If proven to be true, that would lend more credence to the possibility that a nation state attacker, or at least a very advanced hacker, launched the attack by hacking into MeDoc's servers.
4. ONE POINT OF ENTRY CAN DESTROY A NETWORK -- PATCH EVERYTHING
If you haven't patched your systems recently, now might be a good time.
According to analysis by several security experts, all it takes is one point of entry to infect an entire network. That means if one computer out of a hundred hasn't patched the EternalBlue exploit, released by Microsoft earlier this year, it can laterally spread across an entire network.
In other words, all boats need to be patched as one wave can tip them all over.
Locally networked or enterprise users are at the greatest risk. So far, larger companies appear to be the most affected, including US pharmaceutical giant Merck, Russian petroleum company Rosneft, British marketing giant WPP, and Danish transport and energy firm Maersk,
The good news is that most homes with a single Windows computer are likely automatically patched and can't be infected.
5. YES, THIS FLAW WAS PATCHED ALREADY BUT THERE'S ALWAYS ONE...
Microsoft released several security patches last month in the immediate wake of the WannaCry cyberattack, including for older versions of Windows that it doesn't support anymore, in an effort to stop the malware from spreading.
The vast majority of home and business networks running the latest patches and fixes are safe from today's attack.
But clearly, not everyone installed the patches.
Many computers and networks that run critical infrastructure -- like train stations and airports -- were directly affected by today's ransomware attack because they are connected to networks that are vulnerable and aren't patched. Many would prefer not to install patches immediately because they can, on occasion, cause more harm than good. But also many don't want the downtime of restarting a computer -- especially in 24-hour always-on environments, like transport hubs.
6: DECRYPTION IMPOSSIBLE?
And one last thing.
The email address displayed on the ransomware message has been blocked by the email provider, meaning nobody can get the decryption keys to unlock their computers.

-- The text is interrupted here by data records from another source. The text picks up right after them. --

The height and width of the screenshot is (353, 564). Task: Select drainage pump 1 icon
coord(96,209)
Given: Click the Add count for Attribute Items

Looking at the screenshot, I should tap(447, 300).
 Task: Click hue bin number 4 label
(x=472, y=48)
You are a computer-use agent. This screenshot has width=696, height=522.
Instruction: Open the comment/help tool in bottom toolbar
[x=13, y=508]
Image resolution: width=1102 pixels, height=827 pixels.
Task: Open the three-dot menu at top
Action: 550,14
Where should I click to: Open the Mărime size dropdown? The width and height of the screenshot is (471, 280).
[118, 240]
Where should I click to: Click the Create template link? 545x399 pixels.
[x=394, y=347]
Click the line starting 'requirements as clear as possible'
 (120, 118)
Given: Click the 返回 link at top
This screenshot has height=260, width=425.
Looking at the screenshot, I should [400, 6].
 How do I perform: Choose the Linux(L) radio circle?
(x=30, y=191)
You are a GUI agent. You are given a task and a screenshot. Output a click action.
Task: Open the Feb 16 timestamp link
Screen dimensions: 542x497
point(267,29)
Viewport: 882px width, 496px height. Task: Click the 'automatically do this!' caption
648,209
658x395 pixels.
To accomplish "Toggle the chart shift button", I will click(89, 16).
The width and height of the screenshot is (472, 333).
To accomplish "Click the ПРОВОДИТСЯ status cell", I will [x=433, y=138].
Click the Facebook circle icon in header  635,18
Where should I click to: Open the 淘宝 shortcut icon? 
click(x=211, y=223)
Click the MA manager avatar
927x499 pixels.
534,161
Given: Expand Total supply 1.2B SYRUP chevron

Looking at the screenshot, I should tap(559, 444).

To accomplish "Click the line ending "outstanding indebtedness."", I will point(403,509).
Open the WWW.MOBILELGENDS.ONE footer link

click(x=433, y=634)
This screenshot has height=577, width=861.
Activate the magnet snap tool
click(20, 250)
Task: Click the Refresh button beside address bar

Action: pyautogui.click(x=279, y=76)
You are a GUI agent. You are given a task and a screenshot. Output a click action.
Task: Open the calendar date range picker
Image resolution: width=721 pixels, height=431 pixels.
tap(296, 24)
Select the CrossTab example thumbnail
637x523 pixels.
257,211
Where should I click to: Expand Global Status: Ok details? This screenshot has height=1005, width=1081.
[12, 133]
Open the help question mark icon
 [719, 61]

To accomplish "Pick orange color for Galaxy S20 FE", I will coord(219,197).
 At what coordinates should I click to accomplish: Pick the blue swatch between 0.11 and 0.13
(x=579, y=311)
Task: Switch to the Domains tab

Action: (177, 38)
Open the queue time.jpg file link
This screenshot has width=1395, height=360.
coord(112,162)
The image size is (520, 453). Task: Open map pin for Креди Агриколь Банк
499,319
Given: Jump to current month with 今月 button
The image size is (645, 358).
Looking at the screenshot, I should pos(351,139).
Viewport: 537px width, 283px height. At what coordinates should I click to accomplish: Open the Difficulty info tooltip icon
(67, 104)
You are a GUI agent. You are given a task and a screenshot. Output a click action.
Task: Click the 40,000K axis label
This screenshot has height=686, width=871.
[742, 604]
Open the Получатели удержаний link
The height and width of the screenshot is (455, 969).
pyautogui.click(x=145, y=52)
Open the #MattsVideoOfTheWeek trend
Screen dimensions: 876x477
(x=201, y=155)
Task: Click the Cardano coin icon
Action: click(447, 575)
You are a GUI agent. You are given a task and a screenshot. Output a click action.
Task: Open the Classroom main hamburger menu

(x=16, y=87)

That means anyone who paid the ransom -- about $300 worth of bitcoin to the anonymous wallet -- and confirmed their payment to the email listed on the ransomware warning message wasted their money. (At the time of writing, the bitcoin wallet had about $6,000, suggesting at least 20 people had paid the ransom.)
Posteo, an email provider used by the ransomware attacker, said in a blog post that it "blocked the account straight away" around two hours into the attack.
"We do not tolerate the misuse of our platform: The immediate blocking of misused email accounts is the necessary approach by providers in such cases," said the statement.
While you should never pay the ransom for reasons sister-site CNET explained, now you can't even if you wanted to.